DITAWriter: Could you tell me a little bit about yourself and your company?
Jan Benedictus: FontoXML is being developed by Liones, a Full Service Internet Agency, focused mainly on professional publishers. As a web agency our core competencies are combined IT and creativity, designing, building and optimizing websites and apps. I founded Liones in 1999 and have been CEO since then. We are a well-recognized online specialist in the Dutch B2B publishing market.
In 2012 we were asked to improve the user friendliness (and thus acceptance) of the online creation process for a large publisher. Their key problem was that, although they had an online authoring tool in place, nobody used it. Almost all of the content they received from the thousands of legal, financial and tax specialists who wrote content for them was delivered in Word, email and other unstructured formats. They needed better tools to reduce the costs of conversion, and to improve the structure of the content they received.
It was this project that made us realize that there is a substantial market for a user-friendly, online content creation product, especially for SME’s. We did an analysis of existing tools, but none of them fulfilled the exact requirements this publisher had. FontoXML was born to address this need.

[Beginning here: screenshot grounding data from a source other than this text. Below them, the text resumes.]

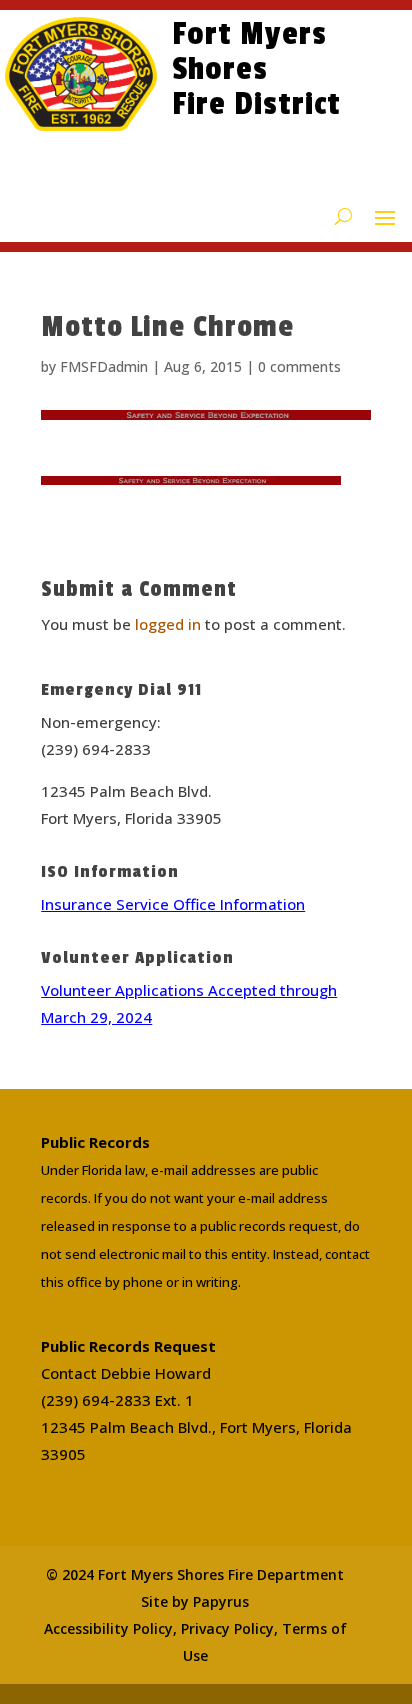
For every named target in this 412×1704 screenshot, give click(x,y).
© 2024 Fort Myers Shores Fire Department (195, 1574)
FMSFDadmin (104, 366)
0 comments (299, 366)
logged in (168, 624)
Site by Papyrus (195, 1601)
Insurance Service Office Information (173, 904)
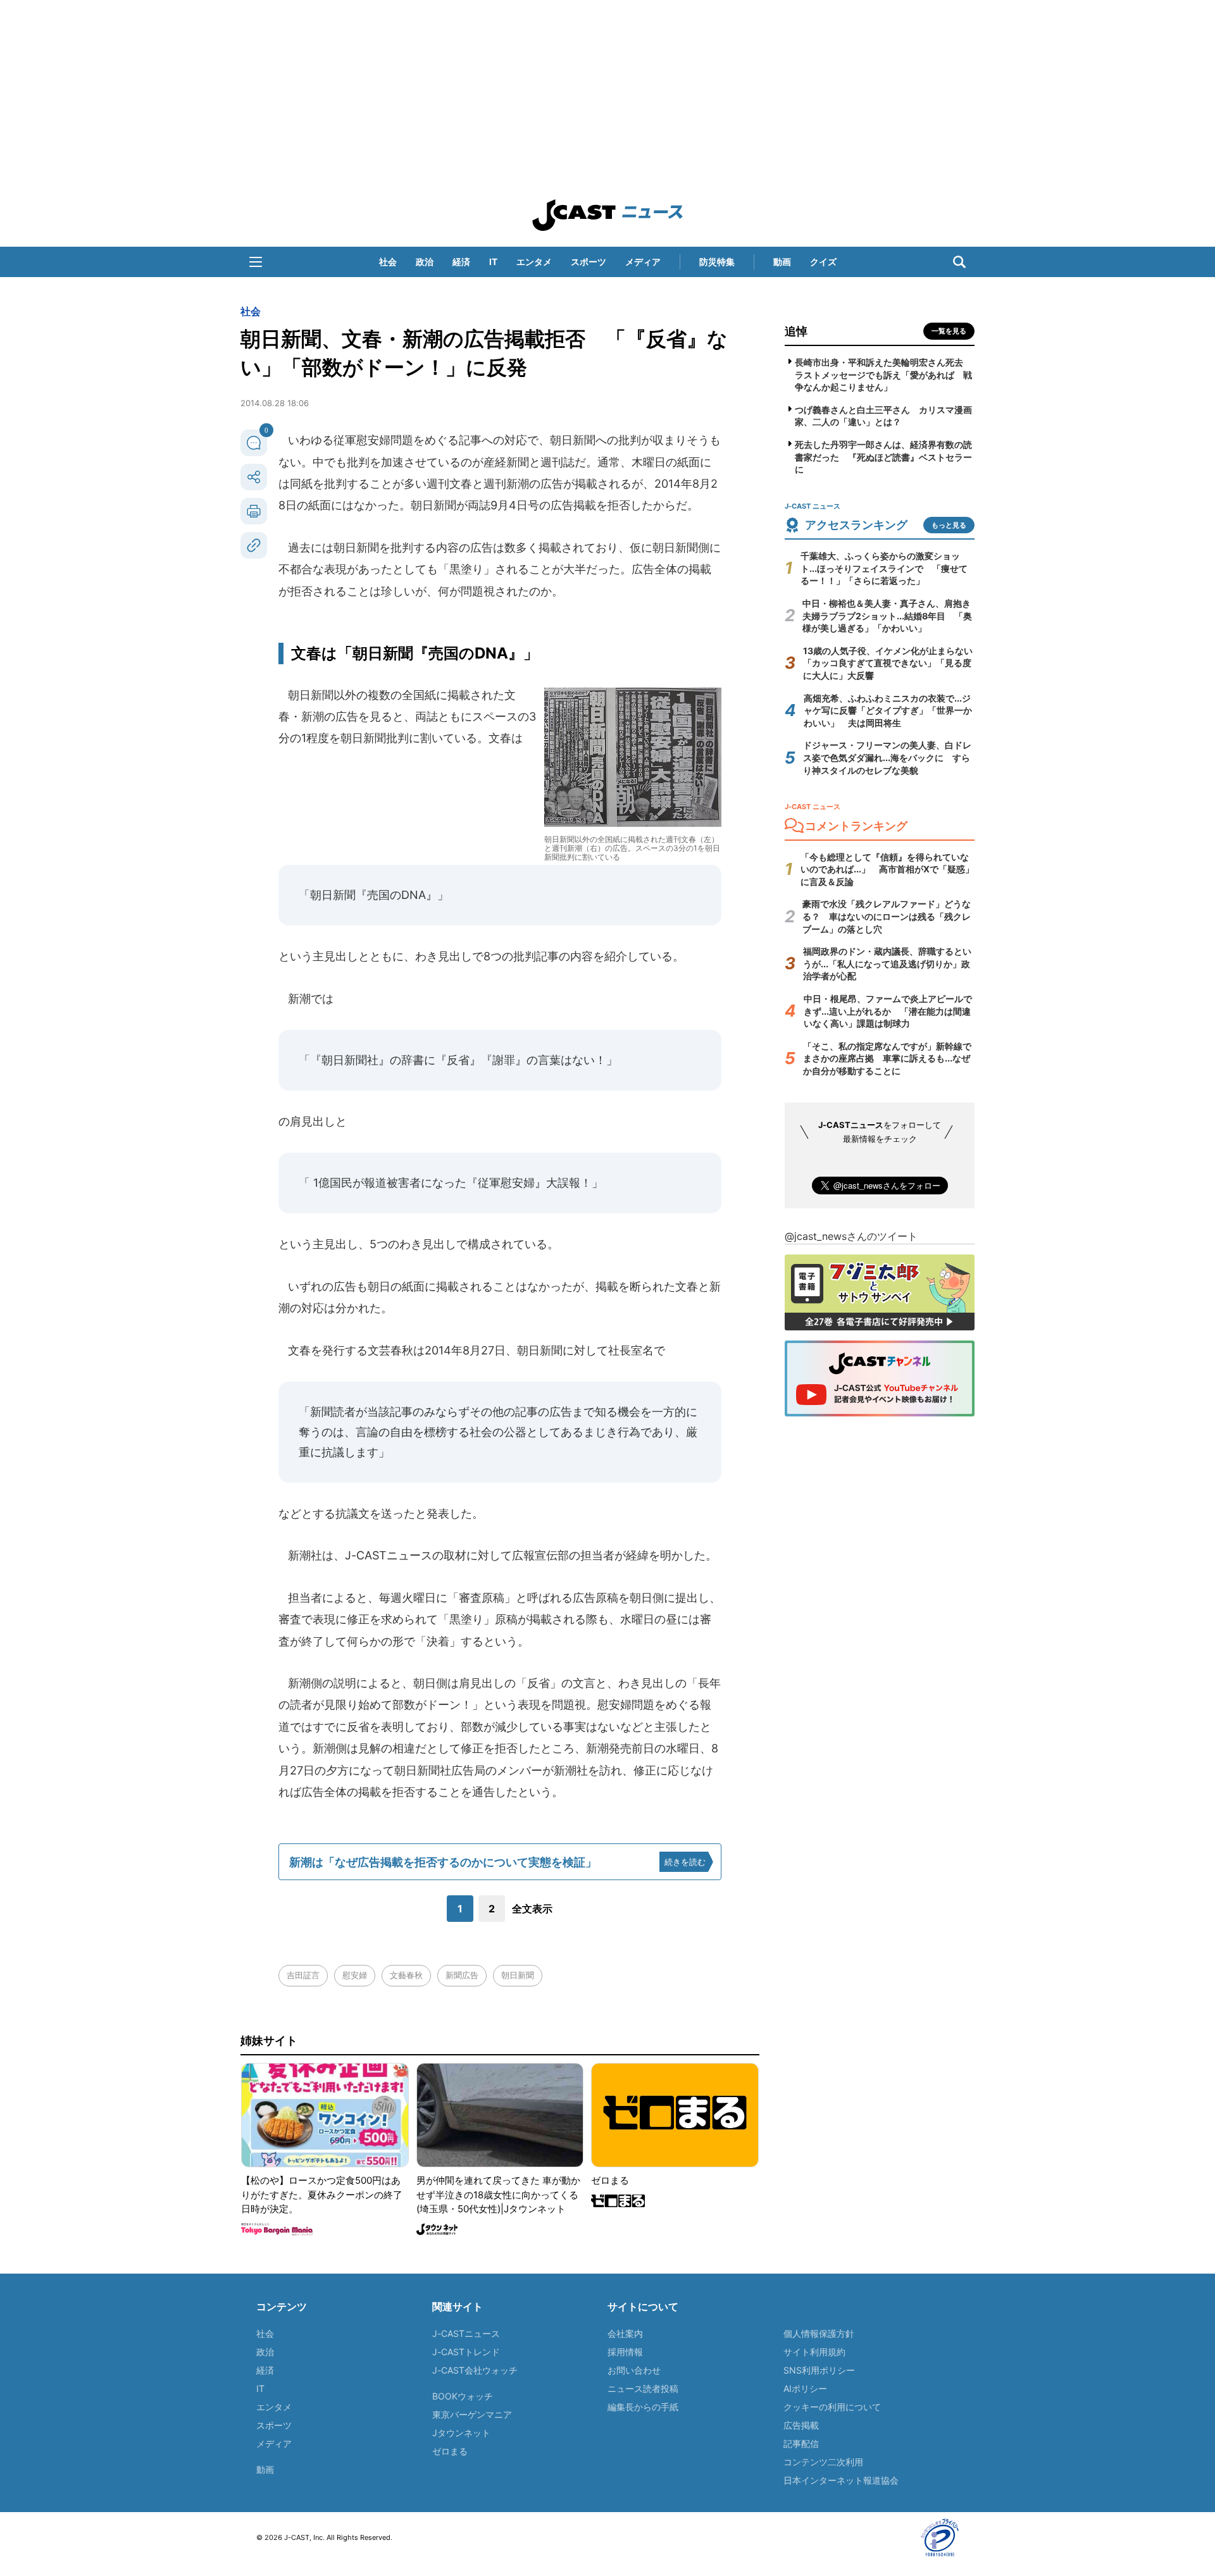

DITAWriter: There are a lot of XML editors out there, so what makes FontoXML stand out from the rest, especially for DITA users?
Jan Benedictus: Yes there are quite a few XML editors out there, many of them from long-established vendors. However, coming from our “web-based perspective” we made some fundamentally different choices in the design of FontoXML than editors coming from a long-standing XML / technical background.
Our starting point was the challenge of engaging SMEs to do structured authoring. We have tried to apply all of what we have learned from our online experience to reach this goal. We think people would prefer to use a tool not because the must do so, but because they like it. So we designed a user interface that we think is not only easy-to-use but also compelling and attractive.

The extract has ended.